We present three solutions, which all begin in a similar fashion. Let $P = \overline{AD} \cap \overline{BC}$, which lies on $\overline{XY}$ by radical axis. Furthermore, let $M = \overline{XY} \cap \overline{AB}$.

Claim. $AYBP$ is a parallelogram.

Proof. $AM=MB$ by radical axis, and $$MX \cdot MY = MA^2 = MX \cdot MP \iff MY = MP,$$hence the result. $\blacksquare$

Claim. $\overline{XY}$ bisects $\angle CXD$.

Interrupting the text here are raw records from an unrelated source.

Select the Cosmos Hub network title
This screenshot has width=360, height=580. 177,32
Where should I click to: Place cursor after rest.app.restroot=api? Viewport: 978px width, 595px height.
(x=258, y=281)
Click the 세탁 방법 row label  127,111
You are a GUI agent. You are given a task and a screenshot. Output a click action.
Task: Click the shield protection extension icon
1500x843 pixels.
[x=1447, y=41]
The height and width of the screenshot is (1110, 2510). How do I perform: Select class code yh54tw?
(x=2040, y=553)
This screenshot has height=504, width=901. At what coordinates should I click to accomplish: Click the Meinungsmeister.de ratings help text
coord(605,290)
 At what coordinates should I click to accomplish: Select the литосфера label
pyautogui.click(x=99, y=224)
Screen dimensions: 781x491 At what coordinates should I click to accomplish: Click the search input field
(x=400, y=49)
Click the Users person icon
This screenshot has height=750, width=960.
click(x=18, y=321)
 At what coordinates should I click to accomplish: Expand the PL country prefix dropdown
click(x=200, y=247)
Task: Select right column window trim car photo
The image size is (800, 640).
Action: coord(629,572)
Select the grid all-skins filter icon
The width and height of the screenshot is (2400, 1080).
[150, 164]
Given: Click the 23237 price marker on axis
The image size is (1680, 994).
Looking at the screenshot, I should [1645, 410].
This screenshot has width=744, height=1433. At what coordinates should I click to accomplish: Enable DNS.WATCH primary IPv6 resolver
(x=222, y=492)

Proof. Angle chasing. In particular, $$\measuredangle CXY = \measuredangle CBY = \measuredangle YAD = \measuredangle YXD$$by the parallelogram in the previous claim. $\blacksquare$

Solution 1 (Construction). Construct a line $\ell$ through $M$ such that $\ell \parallel \overline{CD}$, and let $\ell$ meet $\overline{PC}, \overline{PD}$ at $C', D'$. Note that $AC'BD'$ is cyclic because $$\measuredangle CBA = \measuredangle CDA = \measuredangle C'D'A,$$so $$MA^2 = MC' \cdot MD' = \frac 14(CY \cdot YD)$$by power of a point. Set $CY = 67x, YD = 37x$ via the angle bisector theorem. Then Stewart's theorem implies $$67^2x \cdot 37 + 37^2x \cdot 67 = 104x((37 \cdot 67)x^2+47^2) \iff AB^2 = DY \cdot YC = 37 \cdot 67 - 47^2 = \boxed{270}.$$
Solution 2 (Similarity). Alternatively, one can compute lengths along $\overline{PY}$ directly. Observe the similarity $\triangle PXD \sim \triangle CXP$, which yields $$PX = \sqrt{CX \cdot XD} = \sqrt{67 \cdot 37},$$so we can compute $$AB^2 = 4\left(\frac{\sqrt{67 \cdot 37} +47} 2 - 47\right)\left(\frac{\sqrt{67 \cdot 37}+47}2\right) = 67 \cdot 36 - 47^2 = \boxed{270}.$$
Solution 3 (Similar Quadrilaterals) Alternatively, one can arrive at $AB^2 = YC \cdot YD$ without the construction: note by angle chasing that $\measuredangle BAY = \measuredangle ADY$ and $\measuredangle YCB = \measuredangle YBA$. We also have $\frac{YC}{BC} = \frac{AB}{BY}$ by $\triangle BYA \sim \triangle CBY$. Hence $BAYC \sim YDAB$, so $\frac{BA}{YC} = \frac{YD}{AB}$, implying the result.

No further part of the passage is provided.